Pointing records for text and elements
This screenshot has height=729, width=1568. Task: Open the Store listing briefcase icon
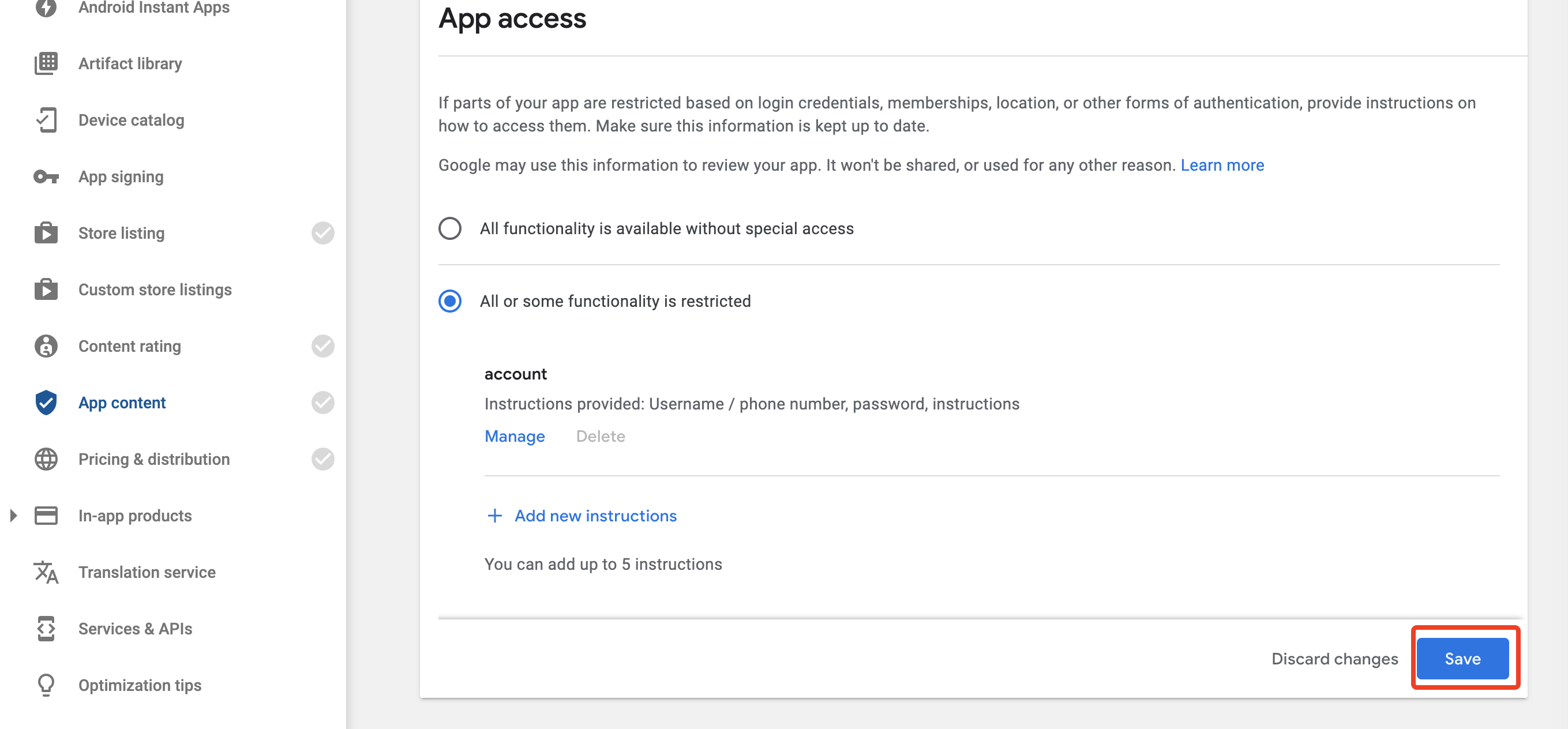[x=46, y=232]
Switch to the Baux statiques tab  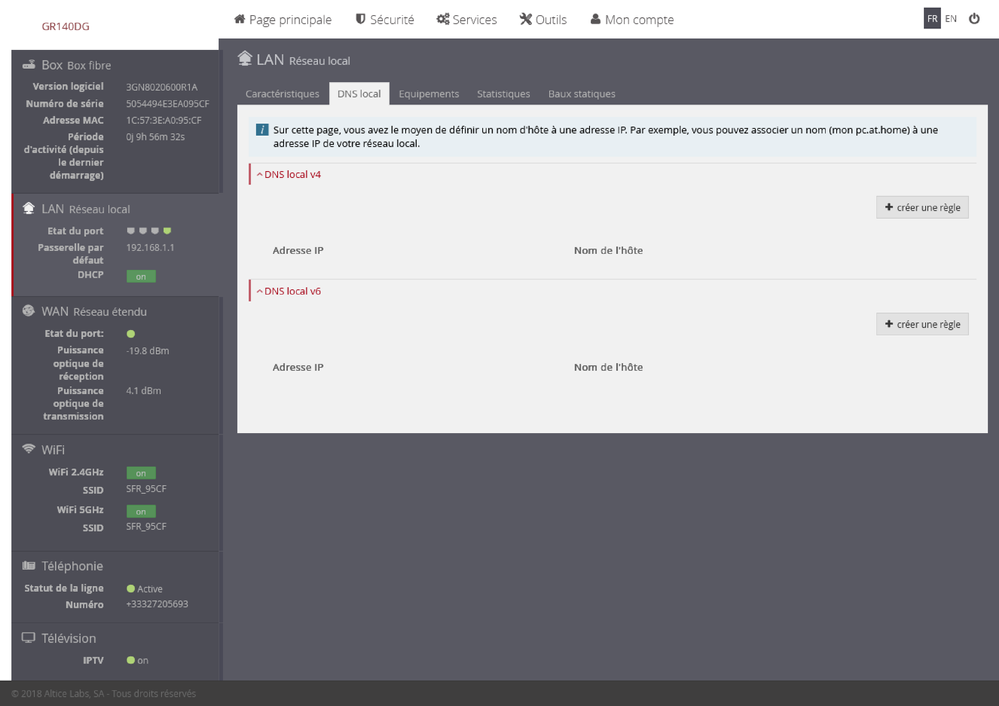tap(581, 94)
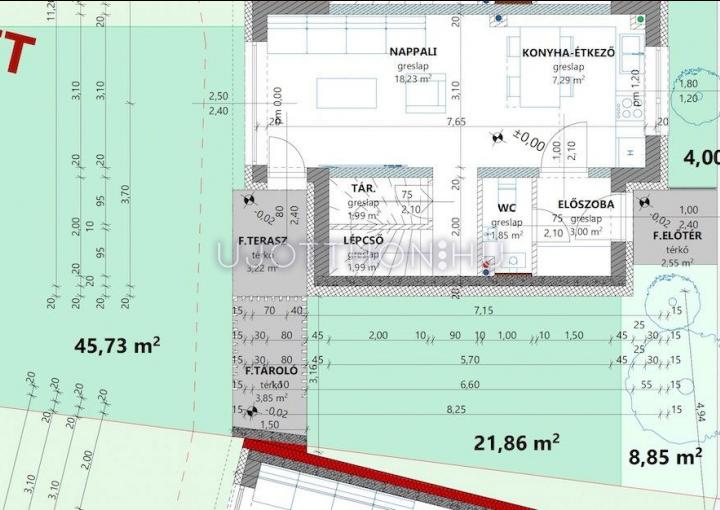Select the 21,86 m² area text

pyautogui.click(x=516, y=441)
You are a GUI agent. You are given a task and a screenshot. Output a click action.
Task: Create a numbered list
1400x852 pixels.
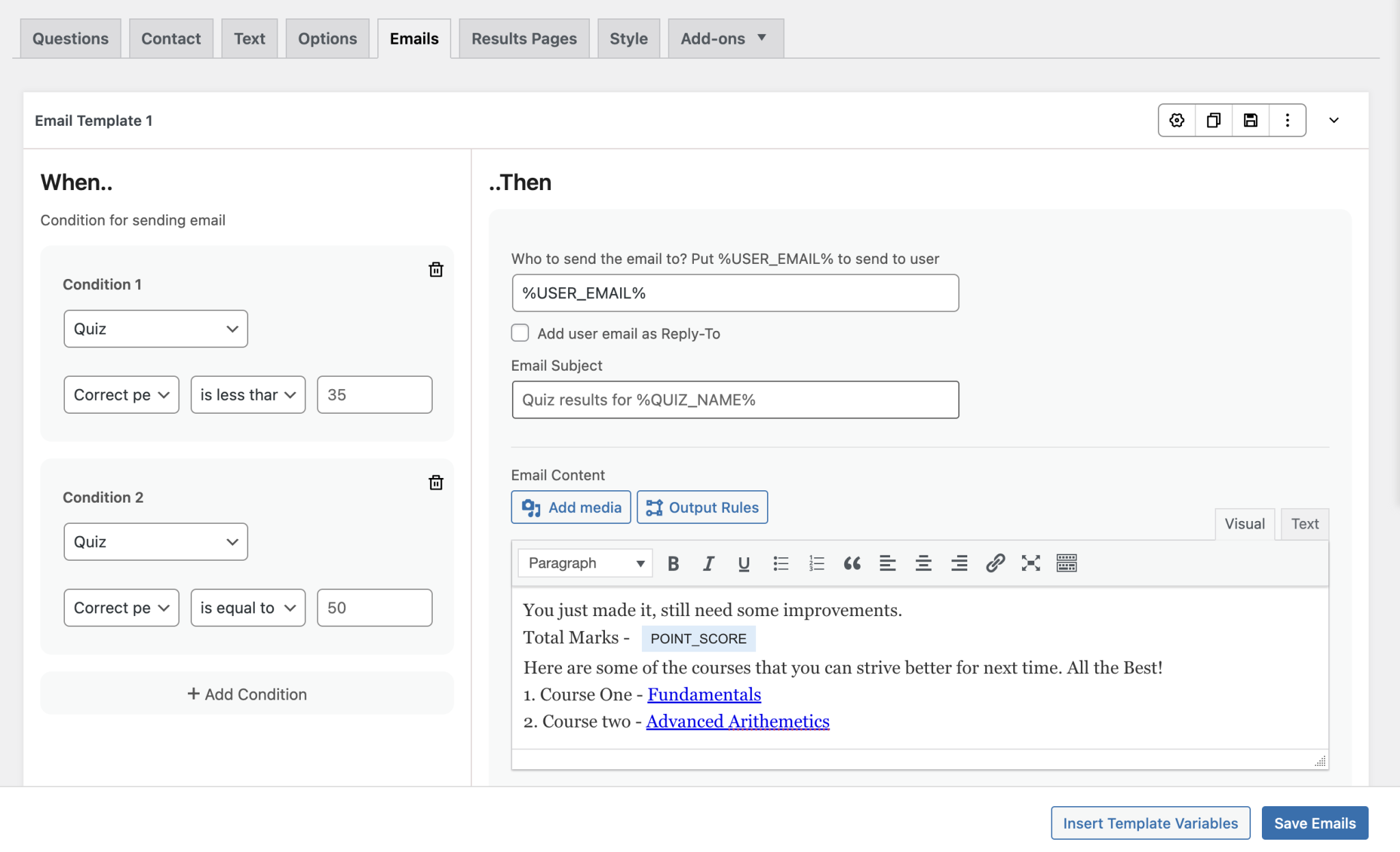pyautogui.click(x=816, y=563)
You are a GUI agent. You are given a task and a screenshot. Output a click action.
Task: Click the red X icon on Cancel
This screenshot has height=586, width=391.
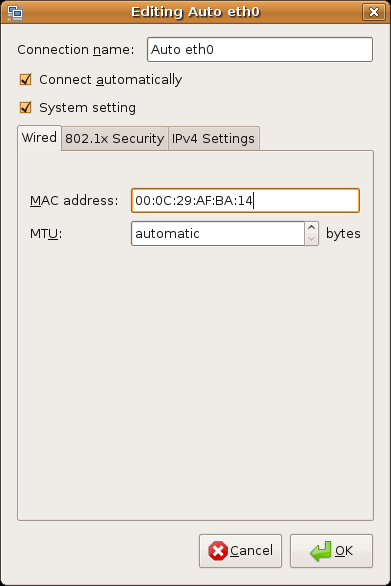(218, 550)
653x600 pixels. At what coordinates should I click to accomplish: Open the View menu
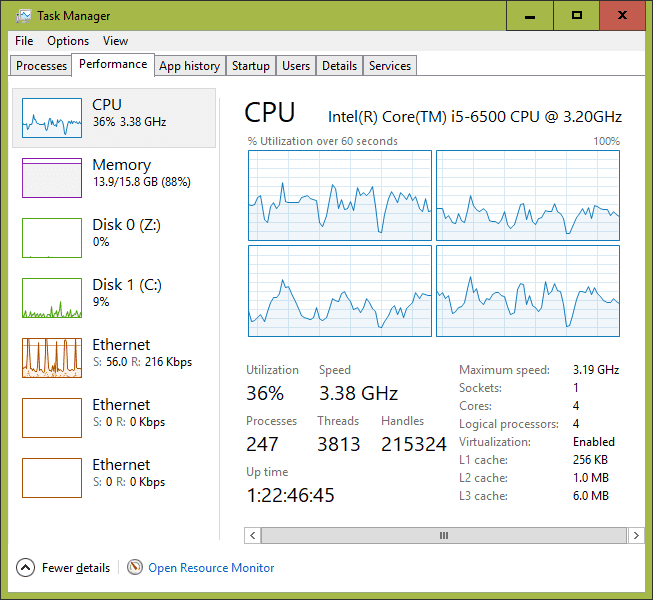[x=115, y=41]
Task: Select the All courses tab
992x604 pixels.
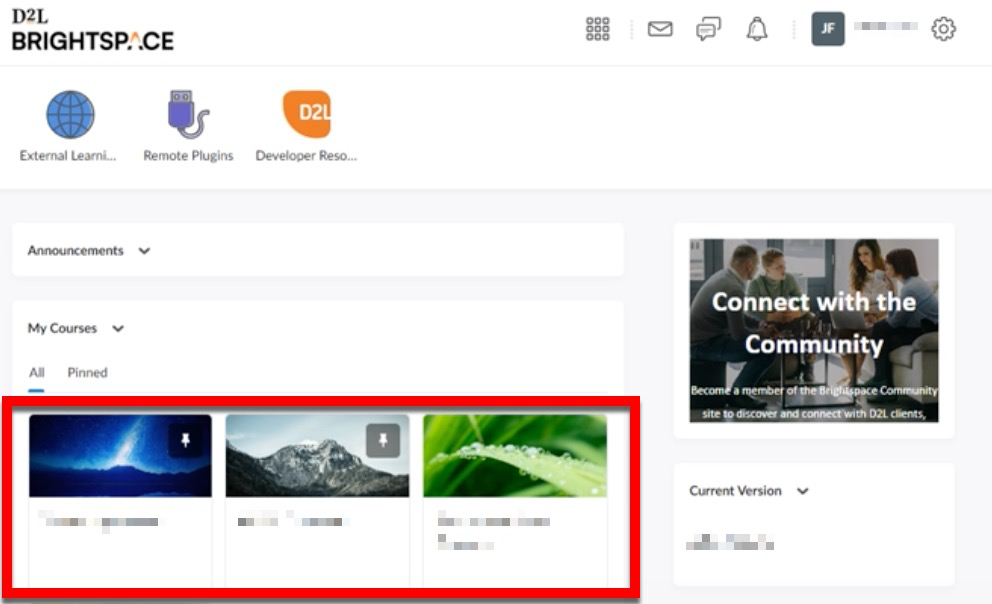Action: pyautogui.click(x=37, y=372)
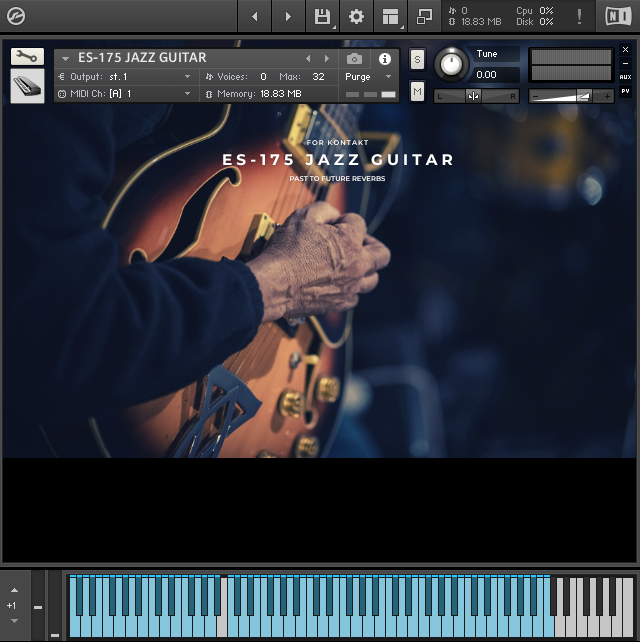Click the previous arrow in top toolbar
The height and width of the screenshot is (642, 640).
tap(254, 16)
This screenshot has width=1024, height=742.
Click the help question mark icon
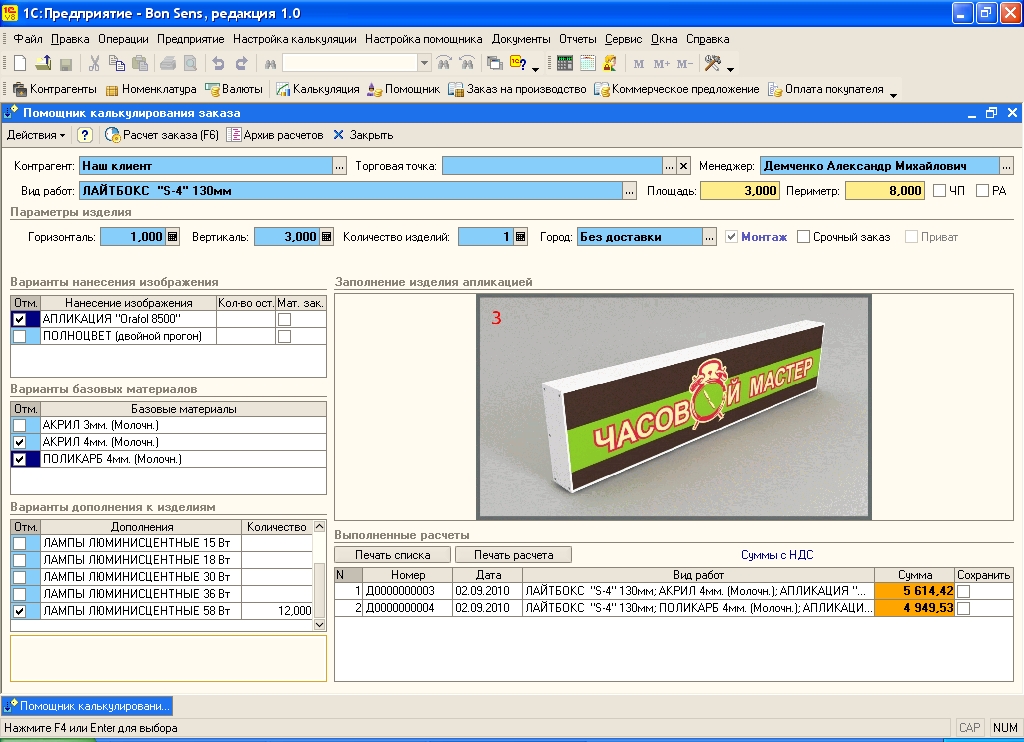(85, 135)
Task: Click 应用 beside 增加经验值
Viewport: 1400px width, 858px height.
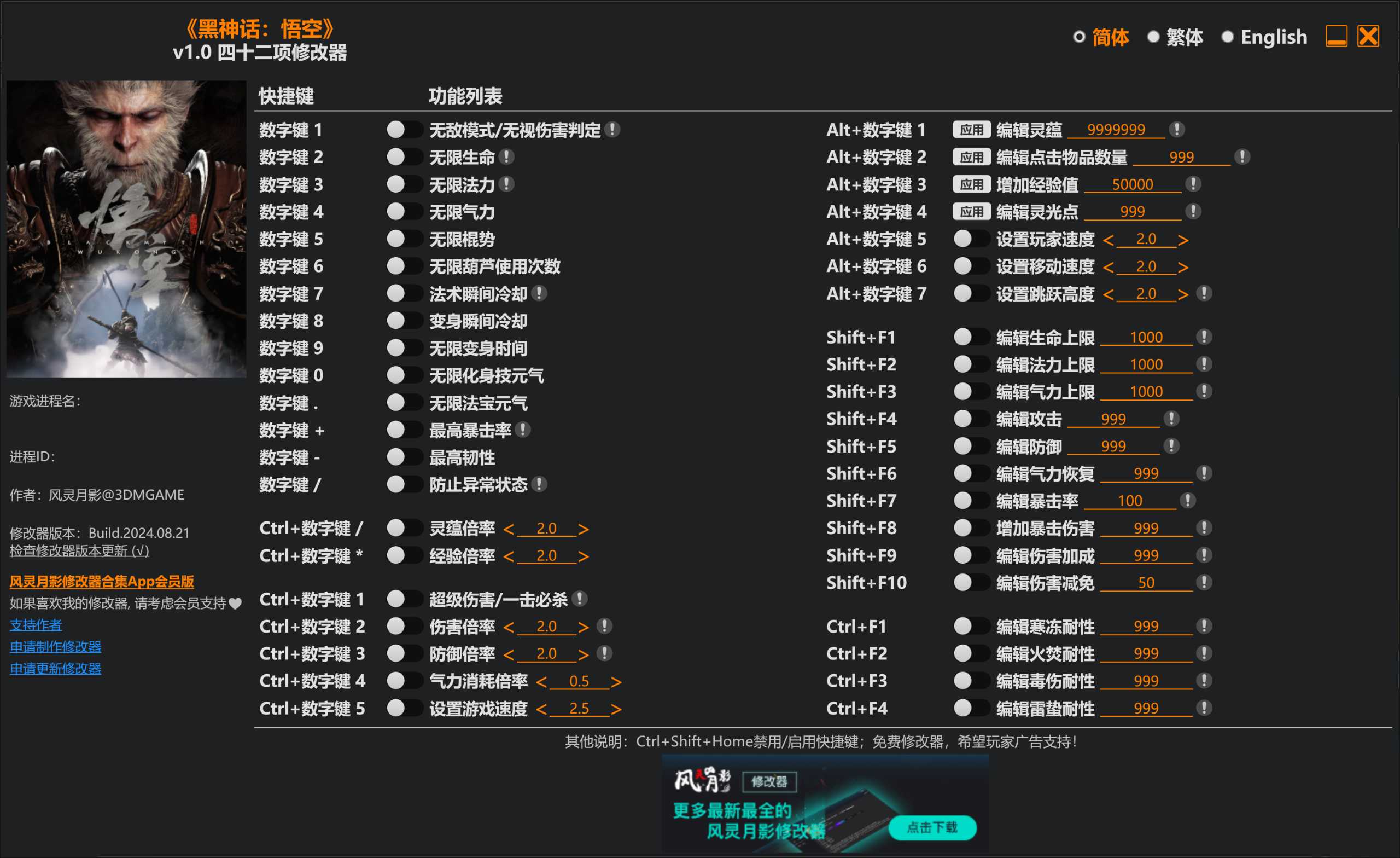Action: (972, 184)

**Exercise task:** Report every line of the records above that contains the word "width", copying each line in full.

**Complete answer:**
This screenshot has height=729, width=1568. Task: Open the Store listing briefcase icon
This screenshot has height=586, width=391.
The height and width of the screenshot is (642, 640).
This screenshot has width=1024, height=742.
Viewport: 1400px width, 858px height.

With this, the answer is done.